This study addresses the challenge of deploying exoskeleton controllers in real-world settings, where traditional approaches rely heavily on motion capture and biomechanical annotations. The authors propose a physics-based neuromusculoskeletal simulation framework that integrates muscle synergy priors with a two-stage curriculum reinforcement learning approach to train hip exoskeleton control policies entirely in simulation. By leveraging policy distillation, the learned strategy is directly transferred to physical hardware without requiring real-world demonstrations. This work presents the first instance of a controller trained exclusively in simulation and successfully deployed on a physical exoskeleton, achieving generalized performance across multiple walking speeds and slopes. Experiments demonstrate a 3.4% reduction in simulated muscle activation and a 7.0% decrease in joint positive power. Hardware evaluations confirm high policy fidelity (r = 0.82, RMSE = 0.03 Nm/kg), validating effective sim-to-real transfer.

Developing exoskeleton controllers that generalize across diverse locomotor conditions typically requires extensive motion-capture data and biomechanical labeling, limiting scalability beyond instrumented laboratory settings.
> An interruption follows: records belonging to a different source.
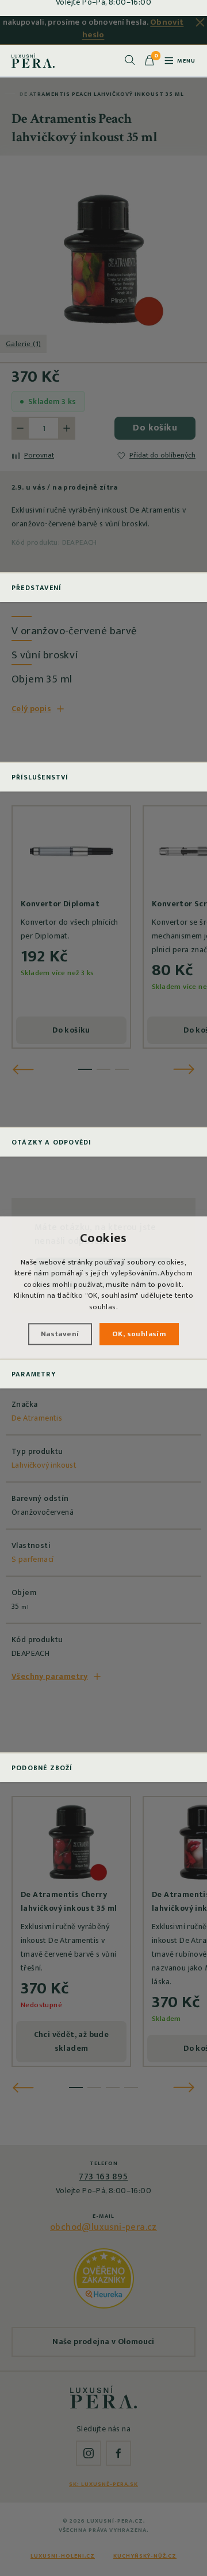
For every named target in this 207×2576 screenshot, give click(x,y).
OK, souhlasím (139, 1334)
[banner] (33, 60)
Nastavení (60, 1334)
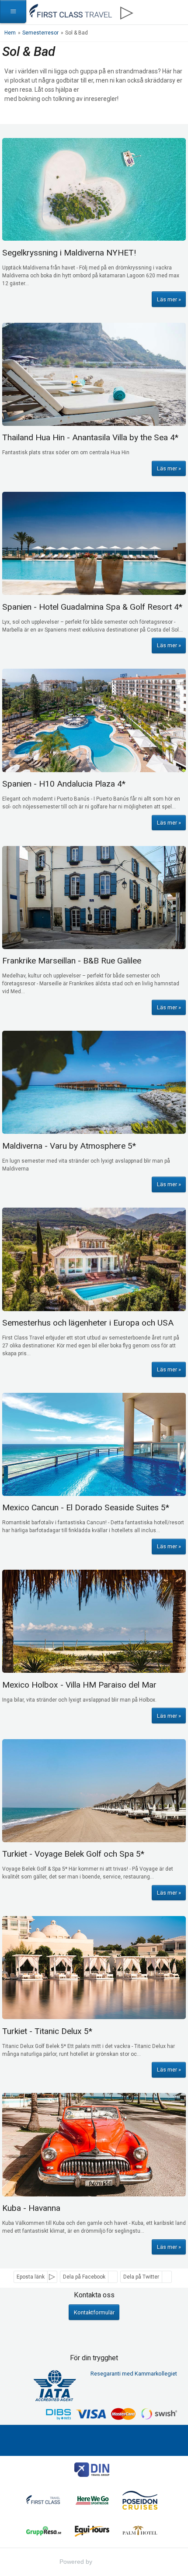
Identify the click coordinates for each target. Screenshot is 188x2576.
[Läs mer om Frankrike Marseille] (94, 897)
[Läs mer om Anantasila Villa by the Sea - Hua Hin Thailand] (94, 374)
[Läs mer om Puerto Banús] (94, 720)
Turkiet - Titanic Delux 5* (47, 2031)
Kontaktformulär (94, 2312)
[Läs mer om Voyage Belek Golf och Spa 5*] (94, 1790)
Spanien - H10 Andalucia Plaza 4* (63, 784)
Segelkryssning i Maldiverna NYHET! (69, 253)
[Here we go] (91, 2502)
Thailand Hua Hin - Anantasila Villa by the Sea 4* (90, 437)
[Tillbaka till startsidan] (70, 10)
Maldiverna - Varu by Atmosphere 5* (69, 1146)
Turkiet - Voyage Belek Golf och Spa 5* (73, 1854)
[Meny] (13, 11)
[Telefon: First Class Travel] (151, 9)
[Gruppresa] (43, 2532)
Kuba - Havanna (31, 2208)
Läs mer (167, 299)
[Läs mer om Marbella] (94, 543)
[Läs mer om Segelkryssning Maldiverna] (94, 189)
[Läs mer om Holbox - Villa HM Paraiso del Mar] (94, 1621)
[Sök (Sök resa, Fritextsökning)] (176, 12)
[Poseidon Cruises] (139, 2501)
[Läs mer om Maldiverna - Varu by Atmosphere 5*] (94, 1082)
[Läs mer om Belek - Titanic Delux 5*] (94, 1967)
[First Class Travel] (43, 2501)
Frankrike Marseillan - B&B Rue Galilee (71, 961)
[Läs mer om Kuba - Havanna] (94, 2144)
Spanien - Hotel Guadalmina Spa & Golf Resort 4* (92, 607)
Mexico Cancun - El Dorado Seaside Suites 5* (85, 1507)
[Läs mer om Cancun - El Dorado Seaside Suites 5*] (94, 1444)
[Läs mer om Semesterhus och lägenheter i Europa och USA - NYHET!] (94, 1259)
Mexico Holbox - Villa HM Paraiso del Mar (79, 1685)
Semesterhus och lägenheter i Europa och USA (88, 1323)
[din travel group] (91, 2471)
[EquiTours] (91, 2532)
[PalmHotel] (139, 2532)
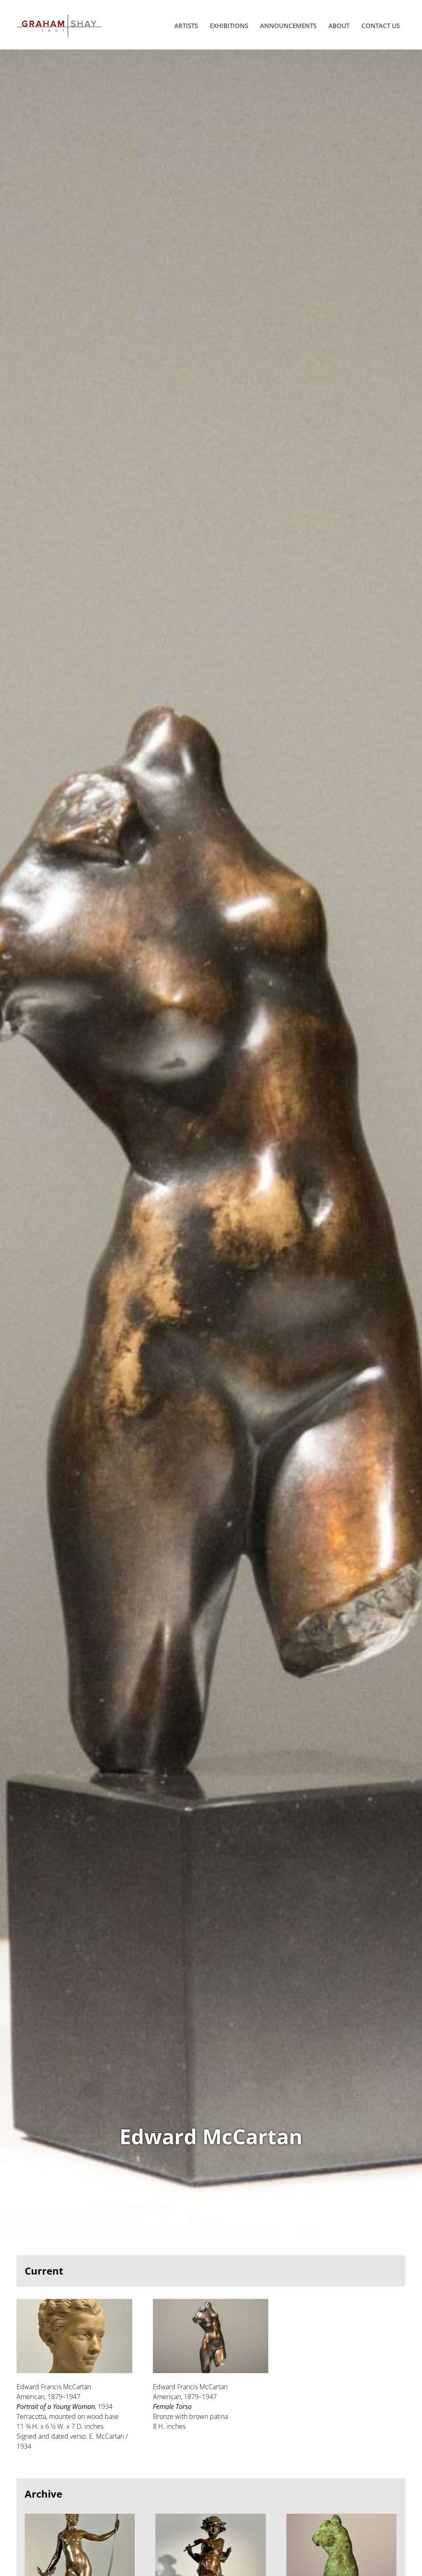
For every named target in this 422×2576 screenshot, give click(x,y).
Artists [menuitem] (186, 25)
Here, we present a physics-based neuromusculoskeletal learning framework that trains a hip-exoskeleton control policy entirely in simulation, without motion-capture demonstrations, and deploys it on hardware via policy distillation. A reinforcement learning teacher policy is trained using a muscle-synergy action prior over a wide range of walking speeds and slopes through a two-stage curriculum, enabling direct comparison between assisted and no-exoskeleton conditions. In simulation, exoskeleton assistance reduces mean muscle activation by up to 3.4% and mean positive joint power by up to 7.0% on level ground and ramp ascent, with benefits increasing systematically with walking speed. On hardware, the assistance profiles learned in simulation are preserved across matched speed-slope conditions (r: 0.82, RMSE: 0.03 Nm/kg), providing quantitative evidence of sim-to-real transfer without additional hardware tuning. These results demonstrate that physics-based neuromusculoskeletal simulation can serve as a practical and scalable foundation for exoskeleton controller development, substantially reducing experimental burden during the design phase.